Und das Schlimme war in der Ziegelei, wenn es im Winter war, da ist ja alles nass, weil ja die Steine mit Wasser abgeschliffen werden, und dann hatte man nasse Filzstiefel. Und da hab ich mir die Füße erfroren, da hab ich heute noch Probleme. Und ich seh' mich heute noch an der Baracke entlang kriechen auf allen vieren.

Im Herbst kamen wir dann ins endgültige Lager Schadrinsk. Da war die Fabrik (russisch) die stellt Autoteile her. Ich gehörte zur Transportkolonne, die alles Material für die Fabrik heranschaffen musste. Wir haben mit Eisenteilen, mit Koks, mit Kohle, mit Zement, große Messingrollen, die bis zu 350 Kilo wogen, die haben wir zu zweit eine Stange durchgesteckt und auf Lkw gehoben. Wir haben also pro Person mitunter zwei Zentner geschleppt und ich begreife das heute nicht, dass wir das geschafft haben.

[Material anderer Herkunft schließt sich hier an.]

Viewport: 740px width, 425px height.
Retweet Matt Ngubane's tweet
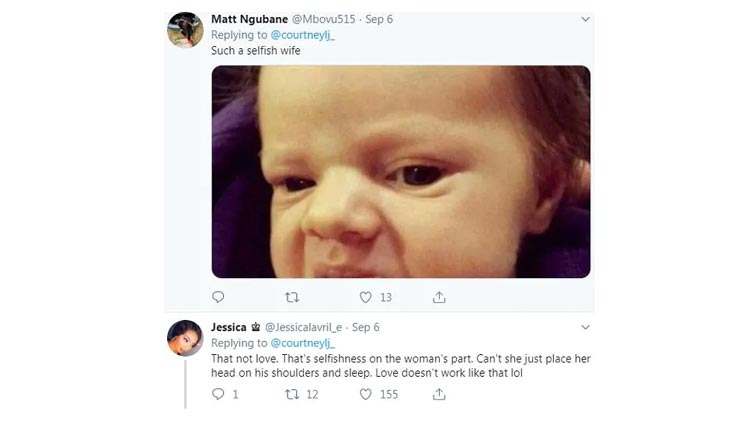292,297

Und dann hat der Arzt, der alte Herr, immer angerufen, für mich ein Bett außerhalb des Lagers zu kriegen. Der Posten am Lager hat gefragt, wo ich hinfahre und der Arzt hat gesagt: Merde Kandidate, das heißt so viel wie Todeskandidatin auf russisch. Und nach sechs Wochen war ich wieder so weit, da haben sie mich entlassen. Und wer kam mich abholen? Der alte Doktor, der mich gerettet hat und die russische Krankenschwester. Also, det war ne Begrüßung. Die haben mich umarmt und waren so glücklich, dass ich wieder da war. Da muss ich sagen, bewundernswert diese Menschen zu uns. Ich war ja nur ne Deutsche, ne.

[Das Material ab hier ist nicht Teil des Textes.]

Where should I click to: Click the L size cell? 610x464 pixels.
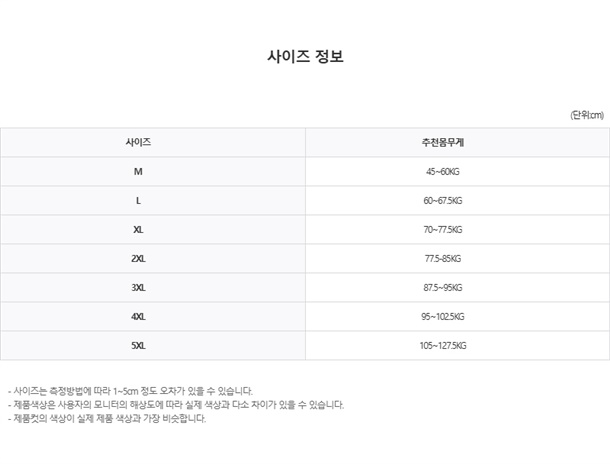pos(139,200)
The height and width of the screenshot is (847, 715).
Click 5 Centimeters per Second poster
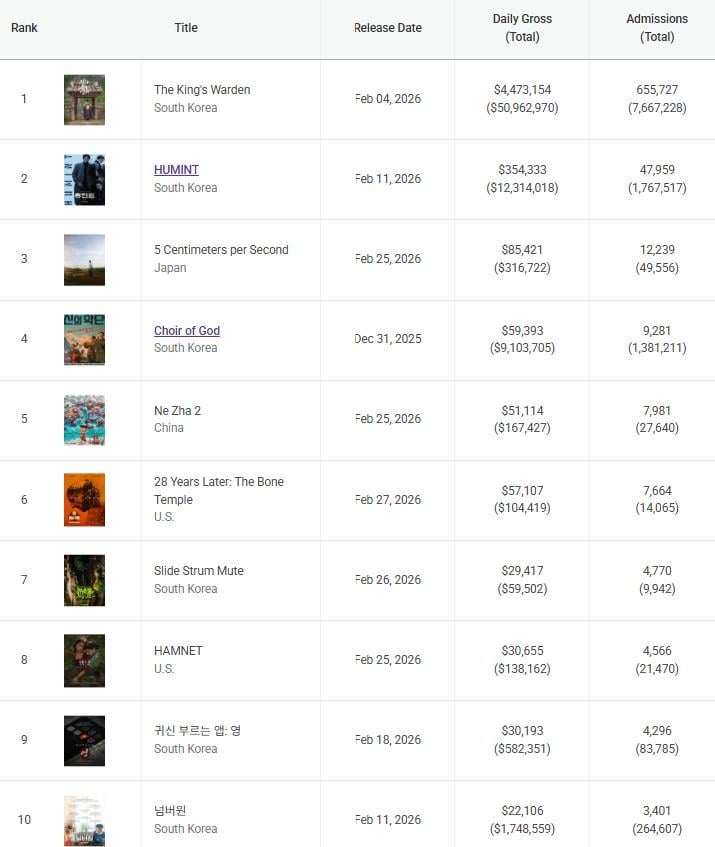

Wir hatten immer, immer Hunger. Das führte dazu, dass wir betteln gingen. Und das ist ein Phänomen, das ich nie vergessen habe. Die russische Zivilbevölkerung hat uns, und wenn's eine Kartoffel war, gegeben, obwohl sie selbst nichts hatten. Es ist was dran an der russischen Seele. Es war nicht nur, dass sie uns eine Kartoffel oder zwei oder drei gaben, es war Mitleid.

Dann bekamen wir überhaupt keinen Zucker. Aber einmal gab es dann doch Zucker. Und das seh' ich noch. Da sitz ich auf der Pritsche, halte den Beutel so und ganz langsam ein Löffel nach dem anderen. Das war wie Weihnachten und Ostern zusammen.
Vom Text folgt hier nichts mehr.